Рефераты. Тициан






Недаром Лодовико Дольче пишет: «Он великолепный, умный собеседник, умеющий

судить обо всем на свете», 30-е—40-е годы—это, пожалуй, самый счастливый и

плодотворный период его деятельности. Во всем величии раскрывается теперь

могучая стихия его реализма; человек и мир в его полотнах, сохраняя свою

грандиозность, исключительность, приобретают все большую яркую

неповторимость; элементы исторической и жанровой картины начинают все

больше вплетаться в полотна религиозно-мифологического содержания и даже в

портреты.

Новые реалистические принципы Тициана этих лет раскрываются, прежде

всего, в его живописной системе. В ранних работах художника, при всей их

красочной нарядности, роль краски была еще традиционна: хотя, моделируя

лица, Тициан все больше использует нюансировку цвета и тона, форму строит в

основном рисунок и светотень, краска же остается лишь одним из компонентов

формы, ее цветовой оболочкой, мало раскрывая материальную неповторимость,

так сказать плоть каждого элемента. Постепенно художник начинает открывать

могучую стихию краски, и уже в 30-е годы она нередко становится основным

изобразительным элементом его картин. У него появляется сила красочной

лепки, движение энергично наложенного мазка, который строит форму, наполняя

ее жизненным трепетом. Нюансируя цвет и тон, меняя фактуру мазка, то

пористого и плотного, то прозрачного и деликатного, обыгрывая краску на

просвет, Тициан передает теперь все чувственное и материальное многообразие

мира—холодный блеск металлических лат, шелковистость тонких волос, мягкость

и теплоту бархата, никогда не впадая в несколько поверхностную виртуозность

мастеров более позднего времени, оставаясь сдержанным, полным благородства

(не случайно общий тон картин становится теперь более темным и глубоким).

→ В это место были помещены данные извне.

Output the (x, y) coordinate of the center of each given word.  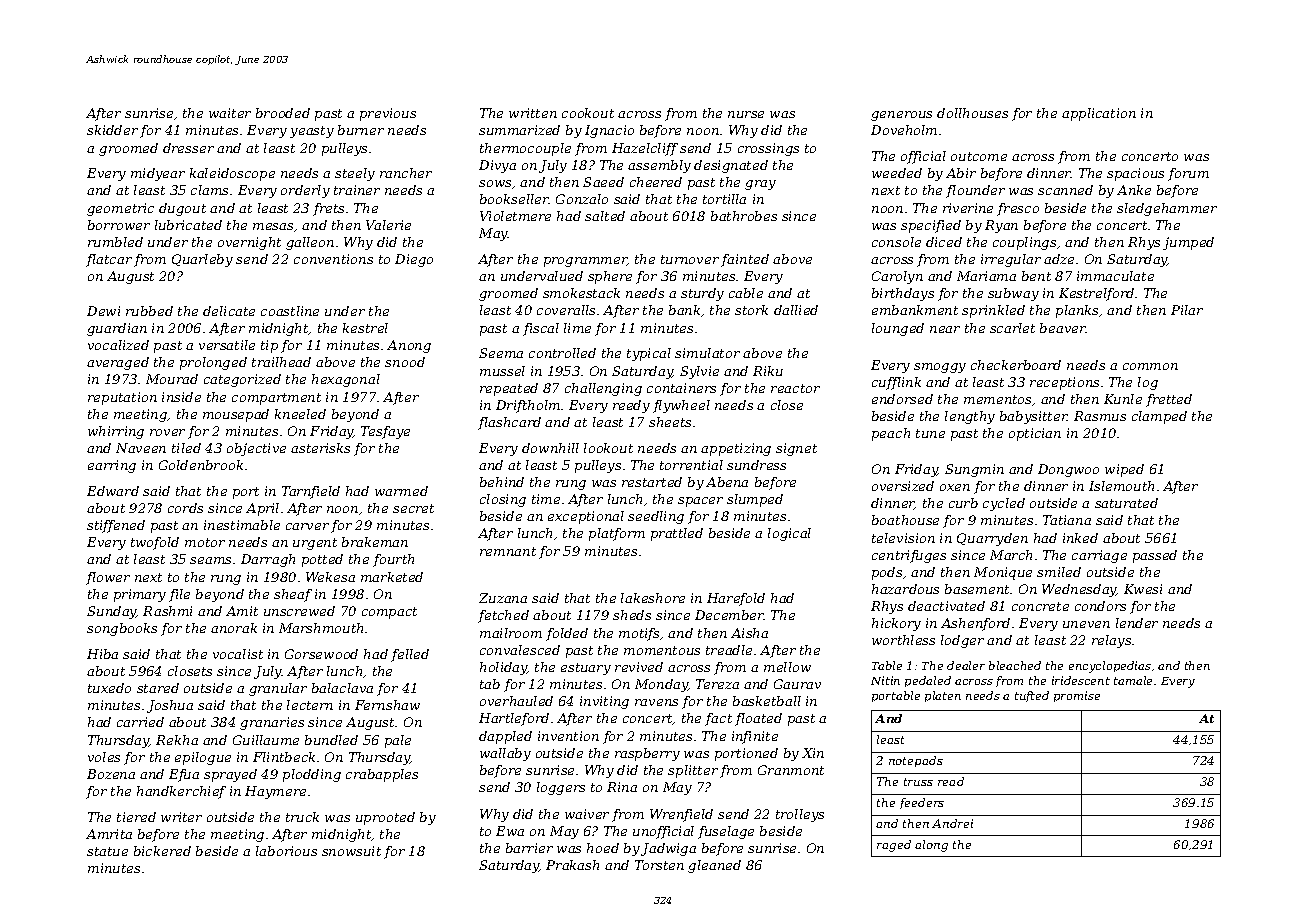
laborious (286, 851)
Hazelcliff (645, 149)
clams (209, 190)
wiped (1124, 470)
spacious (1135, 174)
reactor (795, 388)
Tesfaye (385, 432)
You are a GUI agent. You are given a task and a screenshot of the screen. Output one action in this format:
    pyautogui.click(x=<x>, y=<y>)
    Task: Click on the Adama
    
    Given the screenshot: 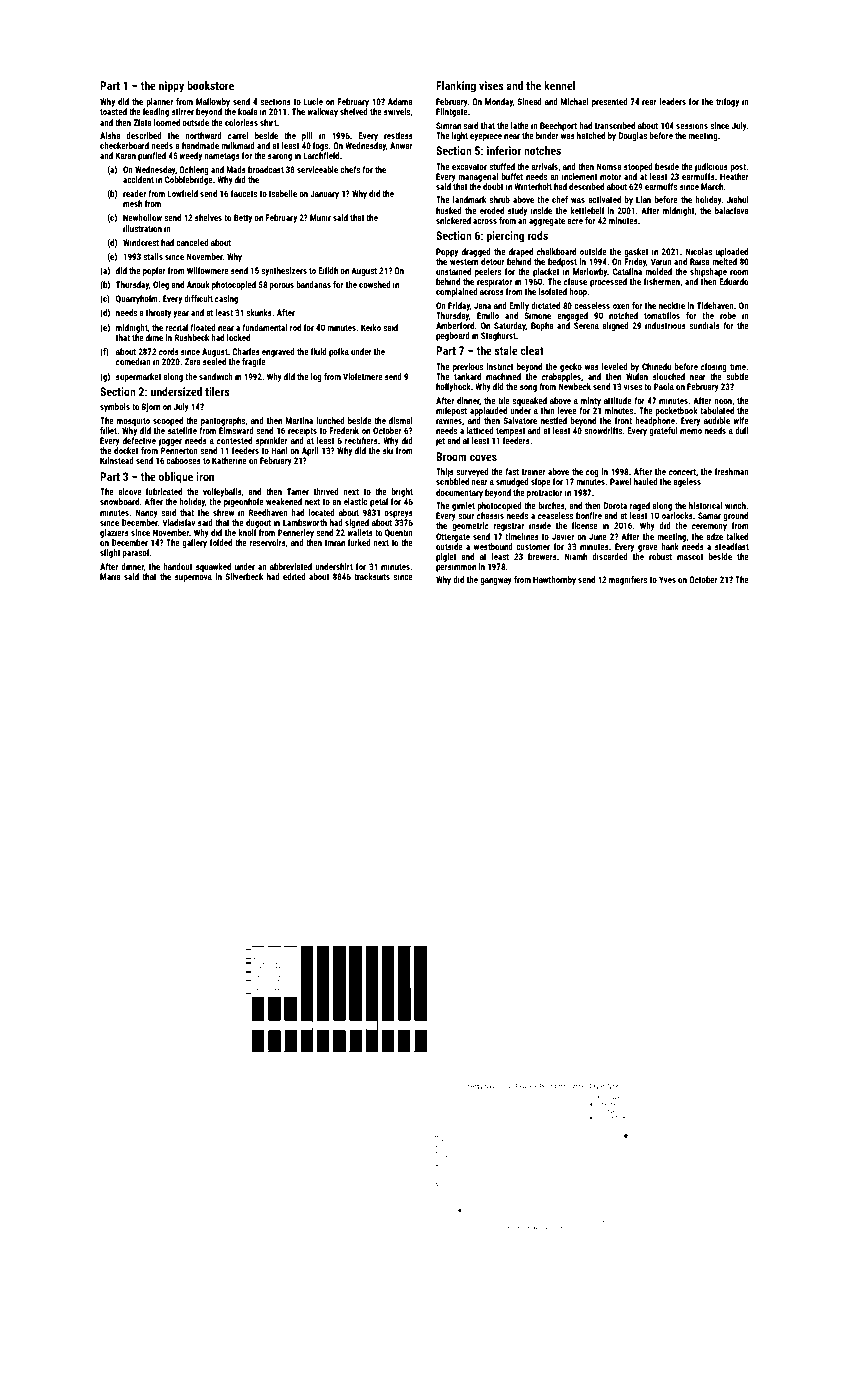 What is the action you would take?
    pyautogui.click(x=400, y=101)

Однако величие творчества Тициана 30-х—40-х годов не только в полнокровии

и жизненной силе его реализма, не только в живописно-колористической

основе, оказавшей такое влияние на творчество великих реалистов XVII века,

но и в глубине познания реальности. Он поднимается до глубочайшего, не

имеющего параллелей в искусстве того времени обобщения наиболее характерных

черт и противоречий современной ему действительности, глубины и сложности

раскрытия человеческой личности.

В творчестве Тициана конца 20-х — 30-х годов героическая суровость

постепенно сменяется более эпически-спокойным, хотя и столь же

монументальным видением мира. Таков написанный в 1525—1528 годах, по заказу

семьи епископа Якопо Пезаро, героя самой ранней картины Тициана, алтарный

образ «Мадонна Пезаро». В противоположность написанной для той же церкви

«Ассунте» Тициан возвращается здесь к излюбленной теме венецианского

кватроченто, изображая так называемое «Святое собеседование»: мадонну на

троне и у его подножия—святых Франциска и Петра, а также заказчиков

картины, членов семьи Пезаро. Но ничто в картине не напоминает о благостной

тишине и покое алтарей кватроченто. В «Мадонне Пезаро» нет героических

деяний, но все полно дыхания могучей жизни. Но хотя по величию звучания

«Мадонна Пезаро» не может соперничать с «Ассунтой», образы героев

приобретают теперь у Тициана трогательную простоту и непосредственность.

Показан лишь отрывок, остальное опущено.